WITH the centenary of World War One drawing to a close a commemorative plaque inscribed with the name of digger Daniel Thomas Tudor, is about to head home to Brisbane.
The large brass plaques, sarcastically nicknamed Dead Man’s Penny in the trenches of Europe and Gallipoli, were dished out by King George V to families of servicemen from across the British empire who’d been slaughtered in the Great War.
It was official recognition for their ultimate sacrifice.
Daniel Tudor enlisted in South Brisbane in 1914 and was taken prisoner at Reincourt on April 11, 1917 during the Anzacs’ ill-fated attack on Germany’s formidable Hindenburg Line. Let down by the British high command which didn’t provide artillery support, 10,000 soldiers died during the attack, though the Anzac’s forged their reputation as a formidable fighting force by pushing through the German lines against all odds.
“The finest shock troops in the world,” was the verdict of supreme Allied commander and famed French general Ferdinand Foch.
That counted little for the short, dumpy Tudor, who succumbed to malaria in a German prisoner of war camp on June 14.
For over 50 years his niece Lexie Mitchell looked after the plaque, but she died childless as the last of the line of the South Brisbane Tudors in 1974. It then passed to a family friend for 30 years and ultimately to Herald publisher Andrew Smith who brought it to East Fremantle for the next 14 years.
“My mother was decluttering in Brisbane in 2004, felt the plaque was important but didn’t quite know what to do with it,” Mr Smith said, planning to ask the Fremantle Army Museum to help but never quite getting around to it.

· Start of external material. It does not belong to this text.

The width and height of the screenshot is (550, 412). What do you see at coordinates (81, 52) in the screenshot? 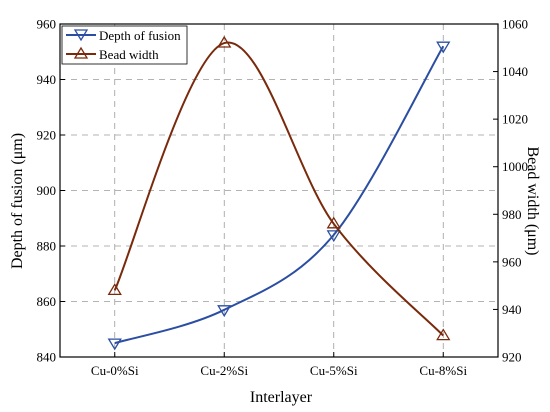
I see `legend-marker-bead` at bounding box center [81, 52].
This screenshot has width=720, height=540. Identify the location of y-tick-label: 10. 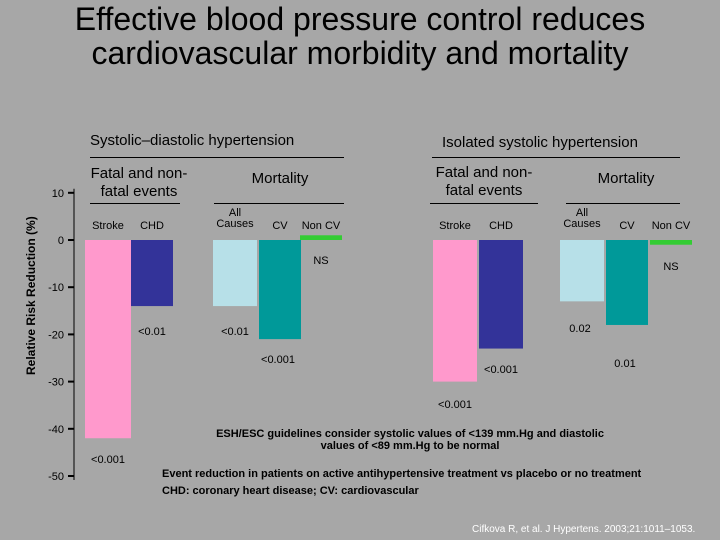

It wasn’t until early 2017 with Mr Smith’s daughter Polly, working at the WA Museum on the WWI centenary project Remembering Them – a joint venture with regional museums, the WA Historical Society, Museum Galleries Australia and Lotterywest – that the quest to uncover the story of Daniel Tudor was triggered.
After hours, Ms Smith trawled the ‘net looking at the national archives, the Australian War Memorial and the Qld registry of births, marriage and deaths and soon struck gold with a huge amount of information from Daniel’s detailed service record, enlistment details at age 34, citations, hospital records, evidence of high jinx, his capture, his death, his initial and subsequent burial places – first in Düsseldorf, then Cologne – but above all his qualities as an ordinary Australian bloke simply doing his bit.
Apart from his death, saddest of all was the fervent and at times desperate battle of his mother, to get information about where Pte Tudor was buried and then to get his few belongings back. After she died in 1923, Pte Tudor’s sister took up the search. This story is heartrending.
Once it was clear in the registry search the Tudor line had died out in South Brisbane the search began for the family of Pte Tudor’s mother, Margaret Pilkington. Unlike the Tudors, the Pilkingtons had gone forth and multiplied and it did not take long to unearth Daniel’s first cousin twice removed (or great, great niece) Anne Godfrey of Buderim. A chance search of ancestry.com quickly threw up a mud map by Anne’s husband Mark showing the grave sites of the eight Godfrey relatives who died in the Great War. Mr Godfrey claims mapping the family war history “kept him out of the pub”.
Mr Smith and his daughter are soon off to Brisbane to return Pte Tudor’s plaque to his family.
With the help of the Queensland State Library’s Find Your Soldier Project and the Godfrey’s the plaque is likely to take it’s rightful place in a local RSL museum close to the Godfrey’s or near where Pte Tudor was born.